The case for year-round schooling
TheStar.com – Opinion – The case for year-round schooling
July 14, 2008. Martin Davey
Two weeks into the school vacation and many parents see a long hot summer stretching out in front of them, beset by cranky kids and teenage tantrums.
For some, a shorter break seems a much better idea and it turns out that education researchers agree.
Experts cite “summer learning loss” as a major problem for North American students, compared with their peers in countries with year-round schooling.
Recent studies suggest that, when fall comes around, teachers waste weeks reviewing last year’s work because our kids forgot what they learned in the spring.
Summer learning loss also widens the gap between rich and poor children because disadvantaged kids are less likely to have books at home to help maintain skills and knowledge.
Shockingly though, even for the average child, the whole first month of school is wasted relearning last year’s material. Researchers at the Canadian Council on Learning last month released the findings of a review of 39 studies, including Canadian reports, on summer learning loss. They found the drop in standardized test scores achieved in the fall compared to those in the spring equated to the loss of a month’s instruction.

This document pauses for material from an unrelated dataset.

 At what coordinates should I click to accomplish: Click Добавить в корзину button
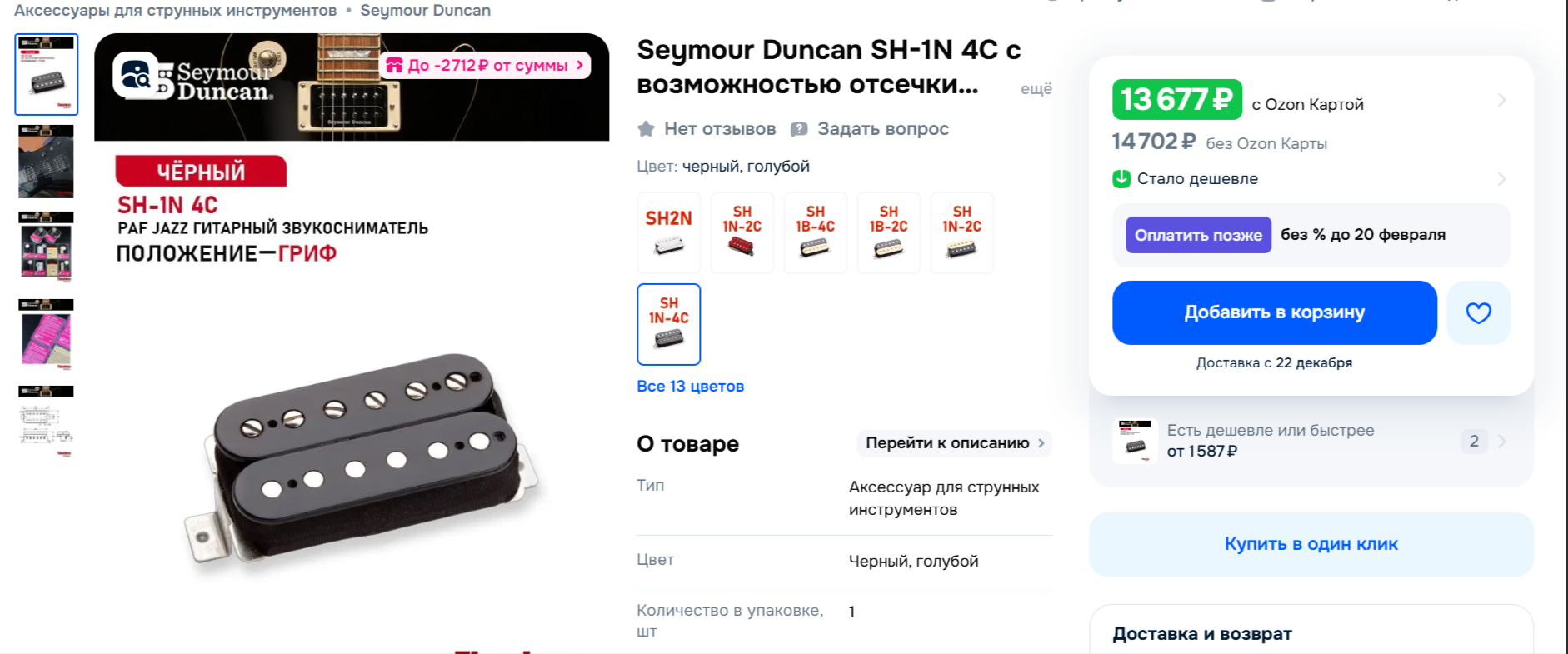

When experts look particularly at math, the picture is even worse. Researchers at the John Hopkins University School of Education studied the drop-off in students’ mathematical computation skills. The results show a mean loss of approximately 2.6 months of grade-level equivalency. That means students performed, in September, as if they had missed a quarter of the previous school year.
As an Ontario middle-school teacher I’m convinced the underperformance may be far worse than even these shocking reports suggest.

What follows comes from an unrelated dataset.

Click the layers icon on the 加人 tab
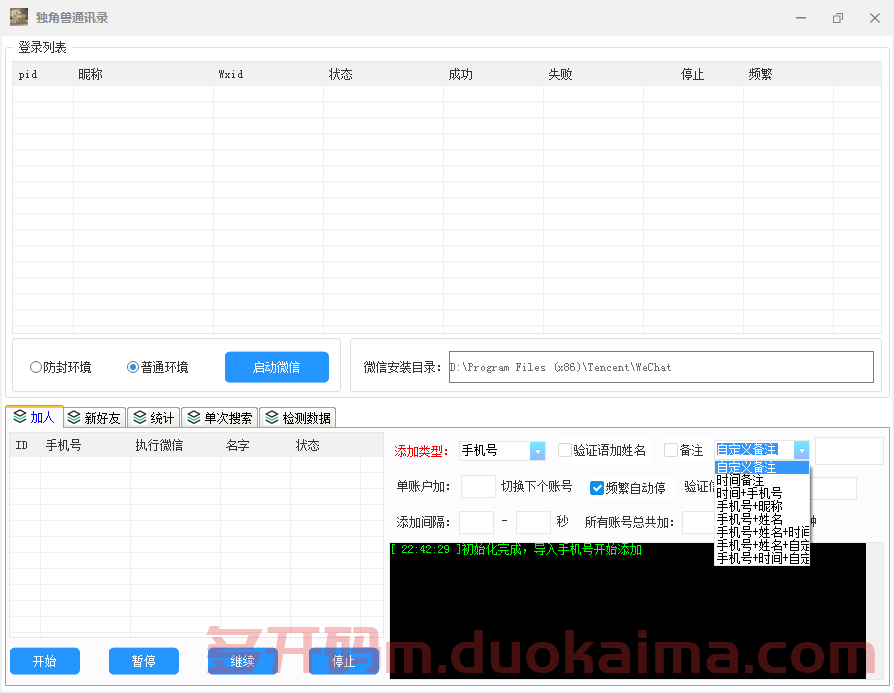point(18,417)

It’s a struggle to keep kids engaged from as early as mid-May. Behaviour takes a nosedive and even the most diligent students lose focus.
Add the six weeks from mid-May to the end of June to the two-month summer break itself and the math 2.6 months “summer learning loss” and you’ll find that some kids are effectively “out to lunch” in a major subject for six months every calendar year. Yikes.

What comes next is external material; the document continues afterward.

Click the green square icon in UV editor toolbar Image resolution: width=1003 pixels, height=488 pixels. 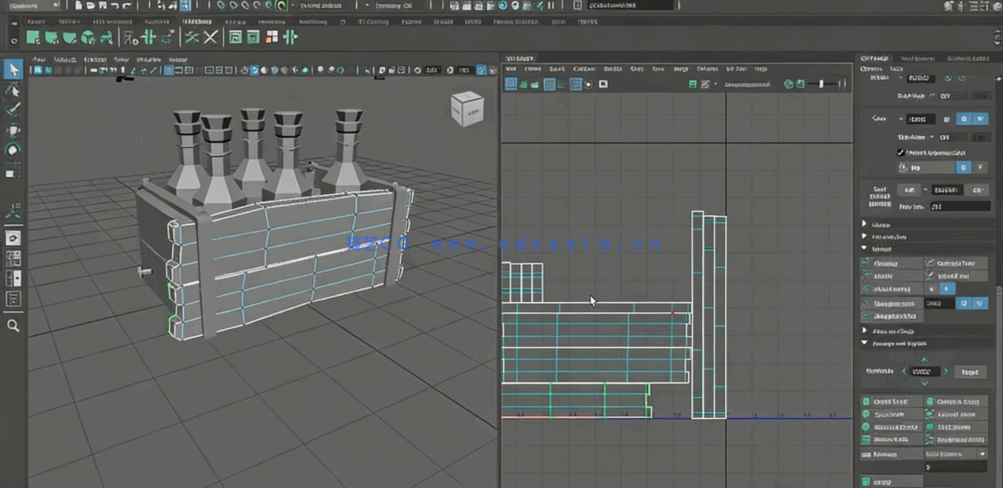(x=694, y=85)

Britain, New Zealand and Australia have year-round schooling. In New Zealand, for instance, the year has four 10-week terms divided by three two-week end-of-term vacations and a shorter summer break.
Having taught for three years in New Zealand, I know the six weeks of “temporary insanity” suffered by some Ontario school kids before year-end does not exist. Of course, kids get excited about the summer break but we’re talking a week of high spirits, not months of madness.
Year-round schooling does exist in Ontario. The Toronto public school board has schools such as the Etobicoke Year-Round Alternative Centre that caters to struggling Grade 9 and 10 students. The Durham and York boards have several year-round schools and the Peel District School Board has one at Roberta Bondar Public School, now about to begin its fourth year.
The Roberta Bondar calendar closely mirrors New Zealand’s in having two-week vacations in October and March, a one-week holiday in February and three weeks at Christmas, leaving one month for the summer break.
Roberta Bondar principal Joan Hamilton is convinced the system is better; students focus better all year round and don’t lose ground in the summer.
“Students are not away so long that they forget what they learned in the previous year. We come back after a four-week break and get right down to work without the need for a lot of review,” she says.
Still, Ontario-wide, only about 2,000 of the province’s 2 million students attend year-round classes.
In an increasingly competitive world, it’s time we gave our children every advantage and it’s clear that means year-round schooling.
Besides, would it really seem so bad right now if our teens were due back at school in two weeks?
Martin Davey is an Ontario teacher, parent and freelance writer.